The New Republic
From Conservapedia
The New Republic is a bi-monthly, neo-liberal magazine published in the United States. It was founded in 1914 by Willard Straight using Payne Whitney money. Among some of its early writers was Walter Lippmann. Straight's son Michael Whitney Straight during the Administration of President Franklin Roosevelt functioned as an editor, presidential speechwriter, and KGB operative.[Citation Needed]

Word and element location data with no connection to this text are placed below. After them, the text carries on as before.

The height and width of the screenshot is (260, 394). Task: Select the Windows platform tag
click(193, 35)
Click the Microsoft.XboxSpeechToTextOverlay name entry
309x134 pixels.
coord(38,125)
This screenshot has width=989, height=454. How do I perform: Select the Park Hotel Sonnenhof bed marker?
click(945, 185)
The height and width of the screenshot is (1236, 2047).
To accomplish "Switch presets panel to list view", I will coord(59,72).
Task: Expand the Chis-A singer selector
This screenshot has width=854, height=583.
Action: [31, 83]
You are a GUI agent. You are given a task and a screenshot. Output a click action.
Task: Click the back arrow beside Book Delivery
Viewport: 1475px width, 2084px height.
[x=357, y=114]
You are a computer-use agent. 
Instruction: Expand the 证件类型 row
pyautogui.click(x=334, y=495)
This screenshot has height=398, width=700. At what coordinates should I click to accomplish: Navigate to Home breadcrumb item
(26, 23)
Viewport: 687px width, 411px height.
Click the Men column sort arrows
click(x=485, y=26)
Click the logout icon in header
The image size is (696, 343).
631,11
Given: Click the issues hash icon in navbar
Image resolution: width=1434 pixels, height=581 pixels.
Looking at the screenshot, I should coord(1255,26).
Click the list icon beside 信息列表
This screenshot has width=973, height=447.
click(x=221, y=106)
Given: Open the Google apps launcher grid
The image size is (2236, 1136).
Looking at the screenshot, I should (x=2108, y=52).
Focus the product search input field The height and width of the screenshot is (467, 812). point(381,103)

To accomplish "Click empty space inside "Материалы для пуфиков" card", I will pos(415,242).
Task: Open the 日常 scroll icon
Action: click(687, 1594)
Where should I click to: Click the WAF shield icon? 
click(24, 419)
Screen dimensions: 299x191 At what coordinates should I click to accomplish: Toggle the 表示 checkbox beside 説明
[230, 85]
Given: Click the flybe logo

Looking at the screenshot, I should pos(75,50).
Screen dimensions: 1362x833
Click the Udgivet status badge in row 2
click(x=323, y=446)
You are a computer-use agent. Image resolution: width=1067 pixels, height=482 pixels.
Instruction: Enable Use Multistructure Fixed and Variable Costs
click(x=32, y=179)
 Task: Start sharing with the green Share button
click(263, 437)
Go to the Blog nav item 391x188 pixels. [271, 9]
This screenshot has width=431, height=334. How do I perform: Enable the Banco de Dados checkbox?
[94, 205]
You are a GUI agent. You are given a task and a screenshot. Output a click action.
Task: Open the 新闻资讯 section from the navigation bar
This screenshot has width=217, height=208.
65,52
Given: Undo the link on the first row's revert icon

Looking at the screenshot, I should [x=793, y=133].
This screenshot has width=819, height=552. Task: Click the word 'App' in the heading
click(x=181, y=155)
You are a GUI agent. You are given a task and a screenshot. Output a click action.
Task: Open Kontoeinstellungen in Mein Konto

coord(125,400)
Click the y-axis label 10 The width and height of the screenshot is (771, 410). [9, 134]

According to Prof. Carroll Quigley, the chief achievement of The New Republic in 1914-18 and again in 1938-48 was to end American isolationism by calling for interventionism in Europe. Quigley states that William Straight allowed Communists, dedicated to the overthrow of the U.S. Government by violent means, to come into the New Republic. Lew Frank was the first. Frank joined a "Communist Research Group" which met in the Manhattan home of the wealthy "Wall Street Red" and KGB operative Frederick Vanderbilt Field.[1]
An example of the disinformation practiced by the The New Republic is in its December 13, 1943, issue (p. 835) after the Teheran and Cairo conferences. The magazine reported that "the great and shining achievement at Cairo and Teheran was a meeting of minds of the four leaders". In fact, Stalin had refused to meet with Chiang Kai-shek.[2]
References
- ↑ Tragedy and Hope: A History of the World in Our Time, Carroll Quigley, Collier-Macmillan, 1966, pp. 939 - 940. ISBN 0-945001-10-X
- ↑ The Yalta Betrayal, Felix Wittmer, Claxton Printers, 1953, p. 51.